Exercise instructions — Give an exact copy of the lines from the beginning of the listing below to the "Click the settings" line, inclusive.

Content starts

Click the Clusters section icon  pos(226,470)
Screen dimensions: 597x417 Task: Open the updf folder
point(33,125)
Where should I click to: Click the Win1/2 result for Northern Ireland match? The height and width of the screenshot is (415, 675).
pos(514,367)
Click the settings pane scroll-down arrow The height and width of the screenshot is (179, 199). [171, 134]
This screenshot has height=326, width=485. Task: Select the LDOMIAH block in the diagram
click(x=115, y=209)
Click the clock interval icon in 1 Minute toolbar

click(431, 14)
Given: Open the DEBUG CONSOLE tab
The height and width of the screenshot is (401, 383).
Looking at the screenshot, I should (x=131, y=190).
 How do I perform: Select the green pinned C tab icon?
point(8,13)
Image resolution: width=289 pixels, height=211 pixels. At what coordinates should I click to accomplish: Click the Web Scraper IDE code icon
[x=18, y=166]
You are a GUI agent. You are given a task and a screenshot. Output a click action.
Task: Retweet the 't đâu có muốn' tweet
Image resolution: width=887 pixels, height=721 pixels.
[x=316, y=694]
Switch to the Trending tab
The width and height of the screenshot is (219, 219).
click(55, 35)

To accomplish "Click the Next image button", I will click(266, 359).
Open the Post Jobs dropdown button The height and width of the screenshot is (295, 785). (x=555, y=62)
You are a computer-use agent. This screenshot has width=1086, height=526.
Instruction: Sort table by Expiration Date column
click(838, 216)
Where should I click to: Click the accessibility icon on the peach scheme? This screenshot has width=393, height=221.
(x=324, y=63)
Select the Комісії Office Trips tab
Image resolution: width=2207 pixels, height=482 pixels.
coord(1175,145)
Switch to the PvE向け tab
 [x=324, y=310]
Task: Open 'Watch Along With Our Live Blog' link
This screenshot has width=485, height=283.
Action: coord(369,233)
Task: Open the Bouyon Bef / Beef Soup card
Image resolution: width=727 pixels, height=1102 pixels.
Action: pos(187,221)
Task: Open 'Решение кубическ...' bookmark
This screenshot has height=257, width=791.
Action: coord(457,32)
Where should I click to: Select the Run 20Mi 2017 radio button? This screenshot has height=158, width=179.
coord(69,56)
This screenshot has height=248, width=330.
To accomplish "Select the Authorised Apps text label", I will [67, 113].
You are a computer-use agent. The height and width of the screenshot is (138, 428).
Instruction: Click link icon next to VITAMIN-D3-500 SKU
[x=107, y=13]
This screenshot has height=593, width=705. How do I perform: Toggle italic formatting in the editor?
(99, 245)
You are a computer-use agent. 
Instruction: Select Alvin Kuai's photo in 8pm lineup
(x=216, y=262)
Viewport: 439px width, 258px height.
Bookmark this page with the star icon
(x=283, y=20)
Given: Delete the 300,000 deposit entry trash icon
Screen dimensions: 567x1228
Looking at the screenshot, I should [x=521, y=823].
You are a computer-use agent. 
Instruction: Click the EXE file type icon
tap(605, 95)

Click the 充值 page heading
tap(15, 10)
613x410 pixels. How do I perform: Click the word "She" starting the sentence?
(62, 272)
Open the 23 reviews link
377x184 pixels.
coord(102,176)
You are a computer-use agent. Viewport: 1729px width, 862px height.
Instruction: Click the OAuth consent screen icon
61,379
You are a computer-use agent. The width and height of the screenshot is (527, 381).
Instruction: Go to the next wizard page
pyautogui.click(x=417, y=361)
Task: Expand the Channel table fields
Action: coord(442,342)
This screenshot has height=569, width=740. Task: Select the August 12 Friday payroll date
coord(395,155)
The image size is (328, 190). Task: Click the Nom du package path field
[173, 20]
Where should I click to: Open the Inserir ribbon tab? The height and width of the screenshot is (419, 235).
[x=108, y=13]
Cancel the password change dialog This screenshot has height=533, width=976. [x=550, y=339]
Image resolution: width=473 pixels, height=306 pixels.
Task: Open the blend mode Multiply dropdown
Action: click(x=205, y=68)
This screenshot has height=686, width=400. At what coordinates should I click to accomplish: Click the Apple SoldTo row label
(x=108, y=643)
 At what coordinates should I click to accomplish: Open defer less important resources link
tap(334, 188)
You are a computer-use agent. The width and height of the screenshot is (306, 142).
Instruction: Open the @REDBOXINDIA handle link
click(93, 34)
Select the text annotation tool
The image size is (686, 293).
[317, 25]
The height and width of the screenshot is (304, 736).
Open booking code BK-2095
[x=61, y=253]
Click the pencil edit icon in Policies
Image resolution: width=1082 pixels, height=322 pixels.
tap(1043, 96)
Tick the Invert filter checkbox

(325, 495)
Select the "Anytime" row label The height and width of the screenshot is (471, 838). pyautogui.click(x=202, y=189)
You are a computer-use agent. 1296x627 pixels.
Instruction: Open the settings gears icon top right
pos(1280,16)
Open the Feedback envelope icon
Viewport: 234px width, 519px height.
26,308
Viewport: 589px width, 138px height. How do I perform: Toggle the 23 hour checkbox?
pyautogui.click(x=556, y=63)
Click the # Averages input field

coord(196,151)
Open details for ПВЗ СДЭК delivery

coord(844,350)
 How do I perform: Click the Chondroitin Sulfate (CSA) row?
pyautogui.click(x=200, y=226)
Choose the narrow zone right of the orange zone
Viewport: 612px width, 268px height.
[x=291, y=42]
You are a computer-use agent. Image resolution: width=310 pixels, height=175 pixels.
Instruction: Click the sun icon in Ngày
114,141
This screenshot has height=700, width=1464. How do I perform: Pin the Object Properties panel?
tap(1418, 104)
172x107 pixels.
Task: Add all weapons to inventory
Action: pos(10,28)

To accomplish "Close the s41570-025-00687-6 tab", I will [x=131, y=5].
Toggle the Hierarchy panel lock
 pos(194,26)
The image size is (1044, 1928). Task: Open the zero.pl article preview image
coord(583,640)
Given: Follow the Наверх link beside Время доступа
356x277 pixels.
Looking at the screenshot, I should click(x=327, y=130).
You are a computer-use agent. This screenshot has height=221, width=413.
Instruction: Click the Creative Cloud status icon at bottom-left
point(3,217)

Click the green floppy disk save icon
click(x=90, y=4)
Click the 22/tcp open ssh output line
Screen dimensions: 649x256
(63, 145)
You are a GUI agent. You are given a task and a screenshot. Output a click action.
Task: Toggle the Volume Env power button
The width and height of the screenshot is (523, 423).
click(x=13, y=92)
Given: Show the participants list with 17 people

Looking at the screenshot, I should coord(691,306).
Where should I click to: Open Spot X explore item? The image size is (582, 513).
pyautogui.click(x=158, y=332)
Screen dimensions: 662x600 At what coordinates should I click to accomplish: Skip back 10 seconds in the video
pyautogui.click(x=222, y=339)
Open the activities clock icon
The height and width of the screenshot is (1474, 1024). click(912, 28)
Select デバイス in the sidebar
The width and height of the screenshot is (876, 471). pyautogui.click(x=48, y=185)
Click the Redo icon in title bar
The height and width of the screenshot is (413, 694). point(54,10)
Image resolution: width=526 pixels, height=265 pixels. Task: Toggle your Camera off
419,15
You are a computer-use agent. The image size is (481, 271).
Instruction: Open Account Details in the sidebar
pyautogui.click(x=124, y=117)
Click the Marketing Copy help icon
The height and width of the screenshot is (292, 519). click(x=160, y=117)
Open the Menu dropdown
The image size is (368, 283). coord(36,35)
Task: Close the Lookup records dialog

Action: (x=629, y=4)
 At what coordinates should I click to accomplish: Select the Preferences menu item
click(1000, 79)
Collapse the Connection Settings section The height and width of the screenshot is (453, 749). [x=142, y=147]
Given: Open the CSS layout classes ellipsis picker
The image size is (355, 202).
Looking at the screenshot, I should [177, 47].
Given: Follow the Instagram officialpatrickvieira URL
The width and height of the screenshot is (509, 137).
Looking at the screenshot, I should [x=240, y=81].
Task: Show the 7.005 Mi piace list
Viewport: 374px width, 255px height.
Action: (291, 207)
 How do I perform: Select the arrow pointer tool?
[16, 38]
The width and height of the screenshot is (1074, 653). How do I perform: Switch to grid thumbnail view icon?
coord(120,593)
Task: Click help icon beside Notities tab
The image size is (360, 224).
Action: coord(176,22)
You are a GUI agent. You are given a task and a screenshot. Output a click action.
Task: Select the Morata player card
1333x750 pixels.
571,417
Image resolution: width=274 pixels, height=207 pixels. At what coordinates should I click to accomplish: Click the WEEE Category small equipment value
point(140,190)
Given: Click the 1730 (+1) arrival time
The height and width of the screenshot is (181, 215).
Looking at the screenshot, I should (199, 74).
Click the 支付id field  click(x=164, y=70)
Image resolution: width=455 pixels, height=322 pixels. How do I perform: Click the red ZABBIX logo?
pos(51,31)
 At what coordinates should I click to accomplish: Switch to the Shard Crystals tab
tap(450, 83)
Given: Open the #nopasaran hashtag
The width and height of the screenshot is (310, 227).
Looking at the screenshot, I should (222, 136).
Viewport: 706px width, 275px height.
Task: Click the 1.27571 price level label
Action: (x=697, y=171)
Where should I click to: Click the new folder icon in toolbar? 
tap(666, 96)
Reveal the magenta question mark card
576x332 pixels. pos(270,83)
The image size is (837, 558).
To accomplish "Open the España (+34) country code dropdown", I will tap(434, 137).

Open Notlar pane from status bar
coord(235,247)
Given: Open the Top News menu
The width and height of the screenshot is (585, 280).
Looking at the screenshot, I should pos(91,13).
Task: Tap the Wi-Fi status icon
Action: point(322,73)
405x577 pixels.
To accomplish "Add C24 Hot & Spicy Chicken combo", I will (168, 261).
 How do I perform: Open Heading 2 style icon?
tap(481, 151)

Content ends

Output of the task —
Click the Clusters section icon  pos(226,470)
Screen dimensions: 597x417 Task: Open the updf folder
point(33,125)
Where should I click to: Click the Win1/2 result for Northern Ireland match? The height and width of the screenshot is (415, 675).
pos(514,367)
Click the settings pane scroll-down arrow The height and width of the screenshot is (179, 199). [171, 134]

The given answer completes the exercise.